Return to PST should prompt tax reform, says Fraser Institute
If BC wants to reduce the negative effects that reintroducing the provincial sales tax will have on the province’s investment climate, it should consider exempting all business inputs from the PST, among other reforms, says Charles Lammam, Fraser Institute associate director of tax and budget policy research.
The recommendations are contained in a report Lammam and two co-authors submitted to the British Columbia Expert Panel on Business Taxation. Made up of a cross-section of BC tax and finance experts, the Expert Panel was appointed in January by Finance Minister Kevin Falcon to provide analysis and recommendations to the province on business tax competitiveness and administrative improvements to streamline the Provincial Sales Tax.
“Different taxes impose different costs on the economic well-being of BC families. The PST is one of the most detrimental forms of taxation because it taxes production and drives up the cost of investing in BC,” Lammam said.
“If the government wants to provide more opportunities for families to prosper, it should consider tax reforms that will reduce the PST’s negative impact, make BC a better place for investors to set up operations or expand, and enable the province to better attract and retain highly-skilled workers.”
With the return of the PST, Lammam notes that BC will have one of the highest overall tax rates on investment, putting it at a distinct disadvantage compared to key provincial competitors like Alberta, Saskatchewan, and even Ontario.
“BC is competing with these provinces and other jurisdictions for investment dollars and skilled workers. With the introduction of the HST, BC improved its tax policy competitiveness. By returning to the PST, we’re taking a step backwards and making ourselves less competitive.”

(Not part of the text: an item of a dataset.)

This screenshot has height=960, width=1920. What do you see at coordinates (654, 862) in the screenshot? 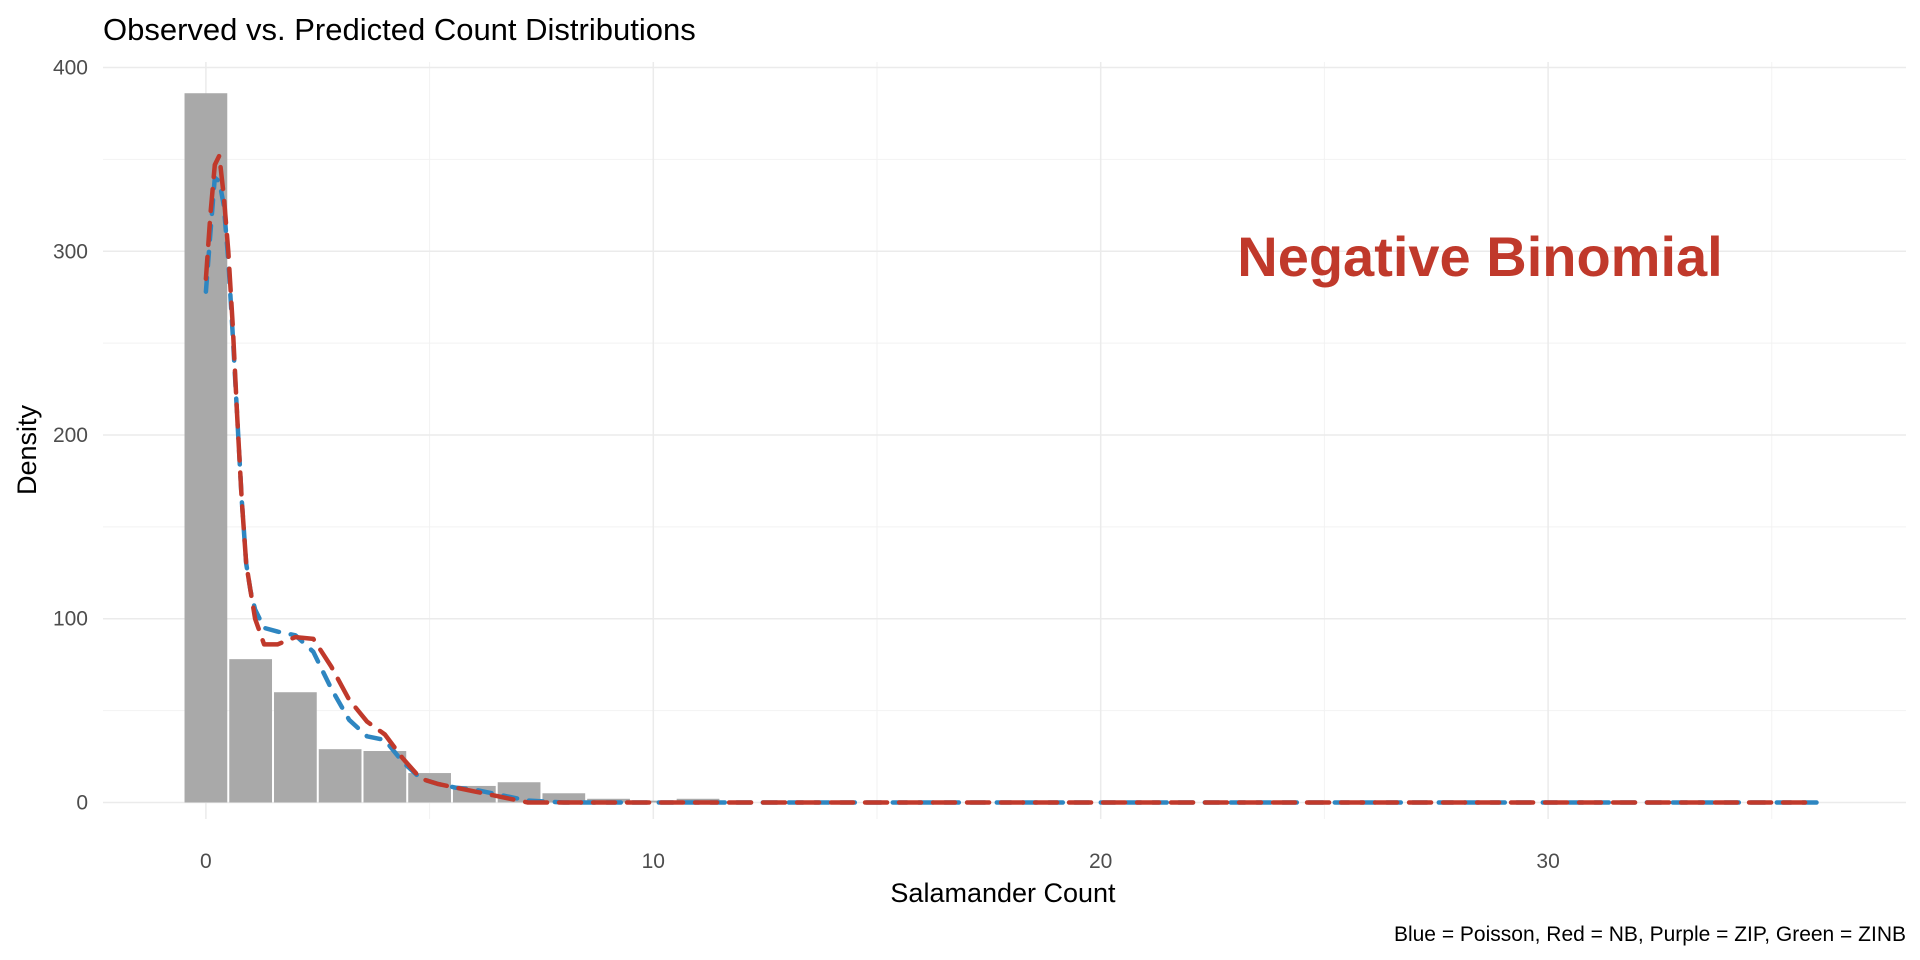
I see `x-tick-label: 10` at bounding box center [654, 862].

The submission to the Expert Panel recommends:
Introduce a complete sales tax exemption on all business inputs, especially machinery, equipment, and new technologies;
Reduce the general corporate income tax rate to eight per cent from its current 10 per cent rate through a phased-in reduction;
Reduce the disincentive for small businesses to grow by increasing the threshold of income eligible for the preferential small business tax rate of 2.5 per cent to $1 million from $500,000;
Equalize property tax rates across business classes. Determine ranges of fairness and thresholds based on average property tax rates in municipalities for different major classes and require all tax rate changes to move toward this range and Reduce the province’s middle and top marginal income tax rates to make them competitive with Alberta.
Specifically, gradually collapse the top three marginal rates (14.7 per cent, 12.3 per cent, and 10.5 per cent) with the ultimate goal of moving toward a flat tax rate on personal income equal to the Alberta rate of 10 per cent.
Lammam pointed out the recommended tax changes could be implemented within the provincial government’s balanced budget framework so they do not increase government debt.
This could be accomplished by broadening the consumption tax base of the PST and eliminating many of the special exemptions. The provincial government could also eliminate or scale back many of the corporate and personal income tax credits currently offered.
“While expanding the list of goods and services subject to the PST may not be politically feasible, the government currently provides numerous tax credits with questionable economic value to certain businesses and individuals that come at the expense of others. Eliminating these credits would broaden the tax base while simplifying the tax code,” Lammam said.
“Most importantly, the government should refrain from increasing taxes that are highly economically damaging, such as personal and capital-based taxes, as it seeks to garner revenue for other tax reductions.
“Alternatively, it could wait to enact the proposed tax reforms until after the budget is balanced and revenues become available.”